People from almost every walk of life on the island know the words to this popular song—Green Island Nocturne.

Green Island was originally called "Fire Burnt Island," or Sanrasana or Sanasai by foreigners. Standing 18 nautical miles seaward from Taitung city and 45 nautical miles from Orchid Island, Green Island covers a land area of 15 square kilometers when the tide is at the flood-17 square kilometers at ebb. It is the third largest offshore island in the country, next only to Makung and Orchid Island.

It only takes 12 minutes to reach the island by air taxi, one and a half hours by boat. It is of volcanic origin and crisscrossed with mountain ranges. Even so, opinions vary as to how the island first came to be called "Fire Burnt Island." A legend has it that it was formed from a fireball that kept rolling around the zone between Mt.
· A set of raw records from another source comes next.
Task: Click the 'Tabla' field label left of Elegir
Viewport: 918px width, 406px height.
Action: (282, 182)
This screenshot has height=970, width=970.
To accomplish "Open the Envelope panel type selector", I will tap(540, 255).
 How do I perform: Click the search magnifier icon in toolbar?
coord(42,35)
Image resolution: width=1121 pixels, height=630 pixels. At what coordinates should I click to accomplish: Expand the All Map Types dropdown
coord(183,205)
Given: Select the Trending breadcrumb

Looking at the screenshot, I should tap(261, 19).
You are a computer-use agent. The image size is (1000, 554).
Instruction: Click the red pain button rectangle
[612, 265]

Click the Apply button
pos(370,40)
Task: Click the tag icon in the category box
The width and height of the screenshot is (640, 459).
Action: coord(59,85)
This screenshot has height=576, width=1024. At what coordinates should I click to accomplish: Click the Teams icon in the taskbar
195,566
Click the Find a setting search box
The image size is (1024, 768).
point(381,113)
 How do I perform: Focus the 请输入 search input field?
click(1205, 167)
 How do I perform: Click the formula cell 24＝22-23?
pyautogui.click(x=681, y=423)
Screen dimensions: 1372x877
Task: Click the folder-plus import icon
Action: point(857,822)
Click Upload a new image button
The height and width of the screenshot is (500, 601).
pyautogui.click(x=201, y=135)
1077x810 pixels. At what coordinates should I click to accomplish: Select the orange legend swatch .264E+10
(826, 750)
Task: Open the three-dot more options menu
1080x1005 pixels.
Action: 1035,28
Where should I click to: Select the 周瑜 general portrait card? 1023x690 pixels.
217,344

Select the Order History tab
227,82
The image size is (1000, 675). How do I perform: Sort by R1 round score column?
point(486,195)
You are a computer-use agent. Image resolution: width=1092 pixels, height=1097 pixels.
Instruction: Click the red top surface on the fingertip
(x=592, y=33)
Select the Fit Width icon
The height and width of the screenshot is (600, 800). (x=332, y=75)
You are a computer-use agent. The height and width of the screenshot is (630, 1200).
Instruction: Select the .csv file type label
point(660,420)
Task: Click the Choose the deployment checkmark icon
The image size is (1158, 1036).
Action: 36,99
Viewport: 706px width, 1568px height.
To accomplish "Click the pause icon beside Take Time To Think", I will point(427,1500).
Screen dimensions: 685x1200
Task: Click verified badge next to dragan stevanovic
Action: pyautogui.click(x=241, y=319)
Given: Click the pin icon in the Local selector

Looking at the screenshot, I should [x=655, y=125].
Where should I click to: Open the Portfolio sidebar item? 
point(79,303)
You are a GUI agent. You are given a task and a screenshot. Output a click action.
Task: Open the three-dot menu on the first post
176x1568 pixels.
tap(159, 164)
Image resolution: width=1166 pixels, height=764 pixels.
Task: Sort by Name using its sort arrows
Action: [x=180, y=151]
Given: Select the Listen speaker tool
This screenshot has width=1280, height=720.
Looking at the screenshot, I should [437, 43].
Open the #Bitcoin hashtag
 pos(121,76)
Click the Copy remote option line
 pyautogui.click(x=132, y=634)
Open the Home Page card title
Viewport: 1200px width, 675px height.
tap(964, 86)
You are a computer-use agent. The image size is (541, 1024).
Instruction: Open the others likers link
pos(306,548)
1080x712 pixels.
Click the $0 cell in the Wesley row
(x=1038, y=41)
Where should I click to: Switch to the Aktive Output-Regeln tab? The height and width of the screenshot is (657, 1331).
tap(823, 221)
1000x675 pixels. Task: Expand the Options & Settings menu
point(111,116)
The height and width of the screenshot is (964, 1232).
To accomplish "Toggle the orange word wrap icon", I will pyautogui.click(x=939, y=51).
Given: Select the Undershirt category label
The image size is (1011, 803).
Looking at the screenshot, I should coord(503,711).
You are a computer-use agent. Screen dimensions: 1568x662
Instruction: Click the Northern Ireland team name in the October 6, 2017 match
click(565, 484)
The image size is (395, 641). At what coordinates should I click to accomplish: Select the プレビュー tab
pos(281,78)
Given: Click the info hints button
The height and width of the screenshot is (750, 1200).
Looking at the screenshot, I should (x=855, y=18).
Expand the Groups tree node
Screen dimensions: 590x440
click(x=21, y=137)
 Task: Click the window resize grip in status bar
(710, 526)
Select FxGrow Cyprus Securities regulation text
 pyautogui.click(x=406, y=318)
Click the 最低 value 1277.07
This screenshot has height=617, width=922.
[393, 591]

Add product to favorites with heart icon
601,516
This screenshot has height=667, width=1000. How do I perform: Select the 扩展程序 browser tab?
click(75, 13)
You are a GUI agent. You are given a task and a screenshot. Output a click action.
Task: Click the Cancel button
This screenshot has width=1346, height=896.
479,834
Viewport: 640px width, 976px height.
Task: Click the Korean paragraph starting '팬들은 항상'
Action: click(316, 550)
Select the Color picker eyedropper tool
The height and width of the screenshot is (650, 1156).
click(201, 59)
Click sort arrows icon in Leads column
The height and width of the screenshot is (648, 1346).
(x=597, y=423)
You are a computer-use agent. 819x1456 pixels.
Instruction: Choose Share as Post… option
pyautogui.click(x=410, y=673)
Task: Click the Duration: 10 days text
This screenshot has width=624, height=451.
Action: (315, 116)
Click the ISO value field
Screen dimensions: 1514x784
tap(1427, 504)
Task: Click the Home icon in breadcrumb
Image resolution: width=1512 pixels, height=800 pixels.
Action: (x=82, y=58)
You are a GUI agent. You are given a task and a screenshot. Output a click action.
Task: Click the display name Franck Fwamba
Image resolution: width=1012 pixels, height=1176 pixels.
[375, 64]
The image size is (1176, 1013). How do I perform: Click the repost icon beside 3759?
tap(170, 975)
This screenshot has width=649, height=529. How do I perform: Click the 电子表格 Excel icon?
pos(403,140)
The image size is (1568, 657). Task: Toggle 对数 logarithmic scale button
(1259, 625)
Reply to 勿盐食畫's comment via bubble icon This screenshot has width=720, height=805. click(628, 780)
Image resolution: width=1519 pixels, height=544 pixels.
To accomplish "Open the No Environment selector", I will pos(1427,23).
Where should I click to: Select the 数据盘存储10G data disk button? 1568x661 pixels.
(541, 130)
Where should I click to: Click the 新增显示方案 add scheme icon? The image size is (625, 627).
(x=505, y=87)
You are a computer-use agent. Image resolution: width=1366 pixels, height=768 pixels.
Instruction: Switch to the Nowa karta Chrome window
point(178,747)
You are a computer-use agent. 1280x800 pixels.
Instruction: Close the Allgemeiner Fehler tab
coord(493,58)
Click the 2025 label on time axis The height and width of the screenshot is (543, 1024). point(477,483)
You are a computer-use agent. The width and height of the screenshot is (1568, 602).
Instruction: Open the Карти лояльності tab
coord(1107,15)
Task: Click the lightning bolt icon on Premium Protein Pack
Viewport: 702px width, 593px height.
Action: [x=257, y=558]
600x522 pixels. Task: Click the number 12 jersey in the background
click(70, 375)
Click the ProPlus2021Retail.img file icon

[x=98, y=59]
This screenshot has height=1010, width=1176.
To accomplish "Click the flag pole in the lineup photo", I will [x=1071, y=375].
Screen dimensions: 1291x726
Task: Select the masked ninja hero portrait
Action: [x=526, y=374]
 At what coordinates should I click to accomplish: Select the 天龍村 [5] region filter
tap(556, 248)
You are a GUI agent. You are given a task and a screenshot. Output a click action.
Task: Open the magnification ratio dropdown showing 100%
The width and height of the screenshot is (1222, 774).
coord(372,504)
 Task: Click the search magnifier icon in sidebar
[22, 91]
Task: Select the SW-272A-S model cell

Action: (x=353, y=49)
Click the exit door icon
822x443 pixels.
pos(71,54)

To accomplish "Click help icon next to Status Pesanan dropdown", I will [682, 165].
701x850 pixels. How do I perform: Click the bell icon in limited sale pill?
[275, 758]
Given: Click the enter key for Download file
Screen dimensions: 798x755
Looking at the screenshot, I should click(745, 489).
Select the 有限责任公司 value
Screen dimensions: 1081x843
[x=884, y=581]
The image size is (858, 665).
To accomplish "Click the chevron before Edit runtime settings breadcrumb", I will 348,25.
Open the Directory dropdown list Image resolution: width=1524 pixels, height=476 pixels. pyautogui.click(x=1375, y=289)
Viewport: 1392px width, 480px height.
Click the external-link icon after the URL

Amei and the Cave of the Goddess of Mercy. Another story has it that at the turn of the Ming and Ching Dynasties, the island caught fire, and the flames devoured all the living creatures. A more humanistic explanation says that when the islanders sailed out to sea to fish, they would frequently lose their way in the dense mists, and that their relatives set off fires on a mountain top to guide the boats back home. One day the flames spread out of control, and the island became as bald as if it had been kissed by a firebird.

It was not until 1949 that the island acquired its present name.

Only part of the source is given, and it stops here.